Le projet
L'idée de Erwan et les Oiseaux m'est venue en observant certains enfants que j'ai eu l'occasion de côtoyer lors d'interventions en milieu scolaire, certains enfants le plus souvent au fond de la classe, à la traîne, lents, laborieux, incapables de se concentrer longtemps. J'ai souvent pu constater combien ces « retardés » prenait du champ, de l'indépendance au sein de l'activité théâtrale, combien il faisaient preuve soudain de vélocité, d'imagination.
Ce hiatus entre leur niveau scolaire et la vivacité qu'ils montraient au théâtre m'interrogeait à chaque fois.
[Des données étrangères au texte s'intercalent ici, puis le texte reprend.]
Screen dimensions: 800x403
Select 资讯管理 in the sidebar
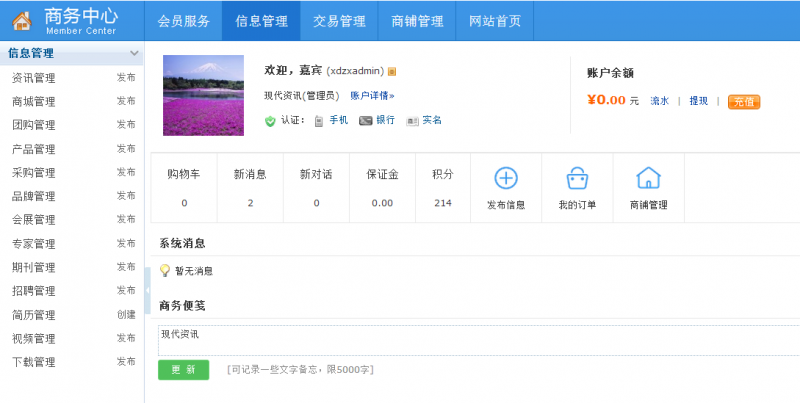point(34,78)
Je pense que l'intelligence elle-même n'est pas en question ici mais bien une inaptitude à s'adapter à la forme d'intelligence demandée pour suivre correctement le cursus : soit une incapacité à penser l'abstrait, soit une mémoire uniquement visuelle et absolument pas auditive, soit encore une dyslexie…
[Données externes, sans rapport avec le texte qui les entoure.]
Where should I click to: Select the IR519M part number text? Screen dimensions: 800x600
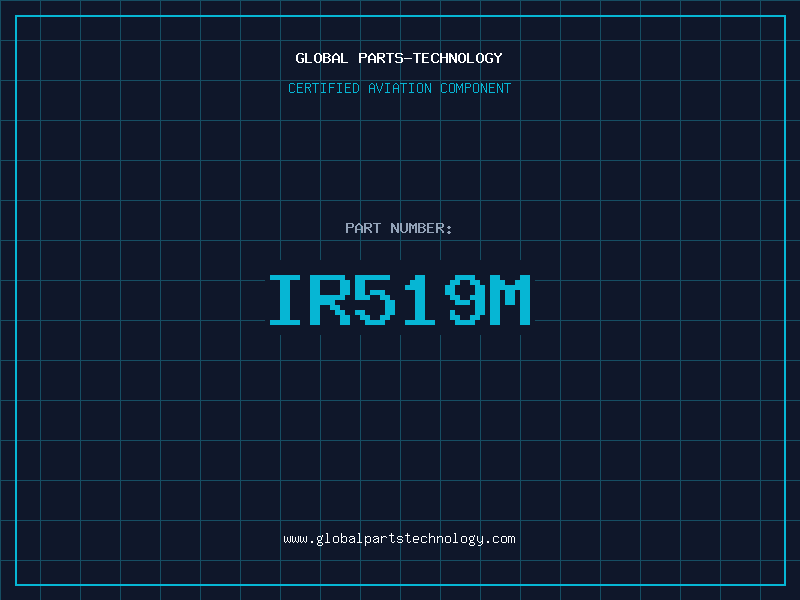[399, 300]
J'ai souvent tenté de comprendre et c'est en suivant leur logique intime, leur manière de louvoyer avec la difficulté, les méandres de leur imagination, que j'ai le plus appris sur mon métier. Dès que je me mets en position de m'adresser aux enfants, je ne cesse de penser à ces « cancres » si inventifs. J'ai d'emblée envie de me mettre à la place du « cancre » pour créer, de faire un spectacle « à la place du cancre », non pour le porter aux nues, mais pour faire entendre qu'il y a différends types de sensibilités et d'intelligences dont certaines, si elles sont inefficaces dans le cadre d'une société donnée, n'en sont pas moins riches et profondes.
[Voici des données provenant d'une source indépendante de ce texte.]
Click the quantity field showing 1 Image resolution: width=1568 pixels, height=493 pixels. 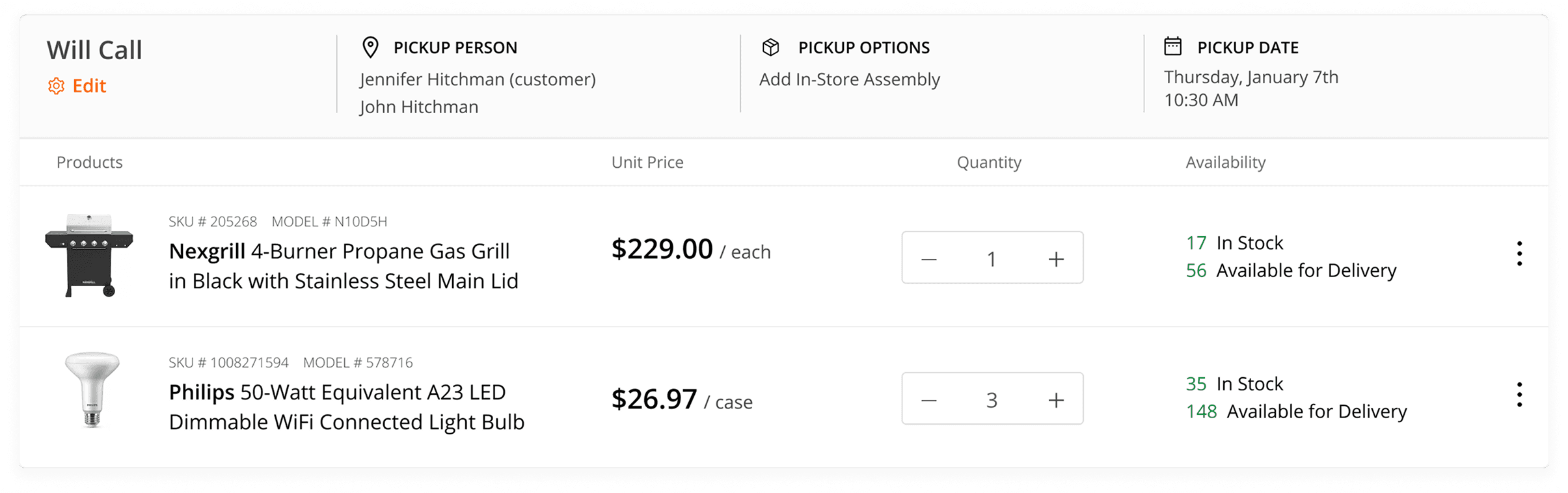(992, 259)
Je ne suis pas parti d'un texte préétabli. Celui-ci s'est élaboré partie en préparant le travail partie pendant les répétitions. Cependant j'avais indiqué au début du travail que je prenais comme source de départ le roman Les Oiseaux de l'écrivain norvégien Tarjei Vesaas, sans savoir à quel point j'allais m'en inspirer. Je peux affirmer maintenant que le texte du spectacle n'est en rien une adaptation de l'œuvre de Vesaas. Le style, le mode de narration et l'histoire elle-même diffèrent. Le roman de Vesaas a simplement servi de terreau de départ, pour que les comédiens travaillent sur un certain type d'atmosphère et d'imaginaire.
Un exercice vivifiant
Ma première expérience de mise en scène, la toute première, fut de créer des spectacles avec des enfants de 3 à 12 ans et c'est là, me semble-t-il, que j'ai appris mon métier. Je travaillais sur des livrets d'opéra qui nous servaient de canevas de départ. Au fil des improvisations, l'histoire en devenait peu à peu méconnaissable tant la fantaisie et l'imagination des enfants se jouaient des frontières habituellement dictées par la logique. Cette « entrée en mise en scène » a été fondatrice pour moi et influe encore sur le travail actuel de la compagnie
Et le Chat Borgne, depuis l'aventure d'Erwan et les oiseaux, a toujours tenté de créer un Jeune Public tous les quatre ans à peu près. Les enfants ne sont francs et immédiats en tant que spectateurs, beaucoup plus qu'un public adulte. On n'a pas le choix, quand on s'adresse eux, il faut immédiatement être eau bon endroit, un endroit de théâtre précis, physique, organique. C'est un exercice vivifiant, comme une manière de se remettre de manière évidente à un endroit de théâtre essentiel.
Super ta chauffière
Les enfants sont moins rigides que nous le devenons, moins prisonniers de la rationalité, plus inventifs. Un jour, un programmateur me demande ce que c'est que la machine qui est sur le plateau. On a fabriqué pour ce spectacle une sorte de machine-alambic, avec un vieux cumulus de salle de bain. On y met des morceaux de betteraves crues, il en sort un liquide. Elle fait de la fumée, des sons de friture, d'autres sons qui lui donnent un statut quasi-animal. C'est une machine qui fascine le personnage d'Erwan. Je ne savais que lui répondre, et un enfant passe à côté de moi, il sortait du spectacle, et me dit : super ta chauffière ! Il s'était posé moins de question, et avait même inventé un mot.